Question

In Boolean algebra \( [B, \land, \lor, ', 0, 1] \), the value of \( x' \land (x \lor y) \) is

• A. \( x \land y \)
• B. \( x' \land y \)
• C. \( x' \land y' \)
• D. \( x \land x' \)

Hint:

When simplifying Boolean expressions, it's helpful to remember the order of operations (though less strict than in standard algebra) and to strategically apply the fundamental laws.

Answer 1

The Correct Option is B

Step 1: Apply the Distributive Law.
The distributive law in Boolean algebra states that \( A \land (B \lor C) = (A \land B) \lor (A \land C) \).

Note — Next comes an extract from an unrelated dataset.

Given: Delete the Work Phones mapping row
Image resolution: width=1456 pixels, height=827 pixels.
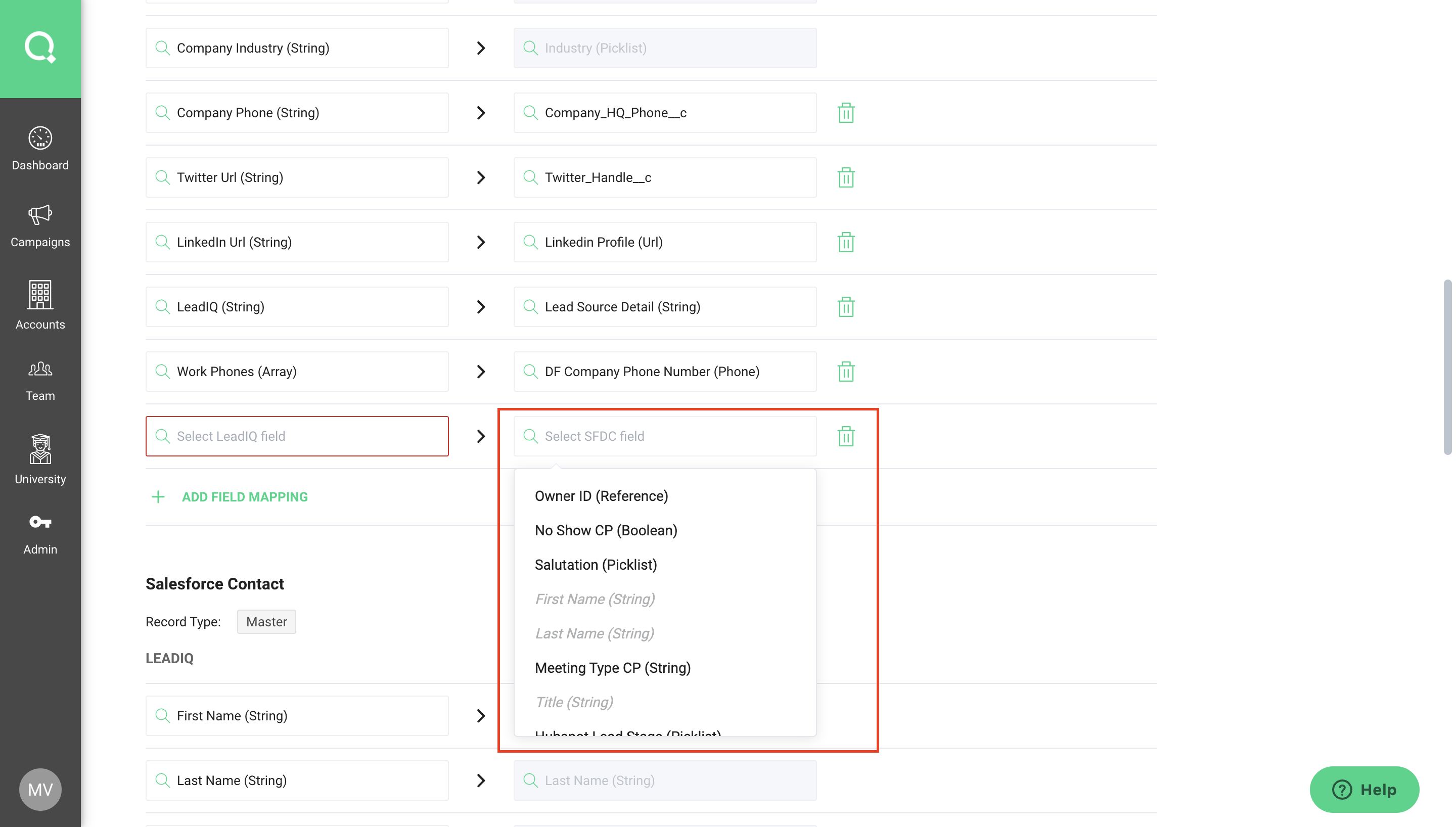Looking at the screenshot, I should (846, 372).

Applying this to the given expression \( x' \land (x \lor y) \), we treat \( x' \) as \( A \), \( x \) as \( B \), and \( y \) as \( C \):
$$x' \land (x \lor y) = (x' \land x) \lor (x' \land y)$$ Step 2: Apply the Complement Law.
The complement law states that \( x' \land x = 0 \). Substituting this into the result from Step 1:
$$(x' \land x) \lor (x' \land y) = 0 \lor (x' \land y)$$ Step 3: Apply the Identity Law.
The identity law states that \( 0 \lor A = A \). Applying this to the result from Step 2, where \( A \) is \( (x' \land y) \):
$$0 \lor (x' \land y) = x' \land y$$ Thus, the simplified value of \( x' \land (x \lor y) \) is \( x' \land y \).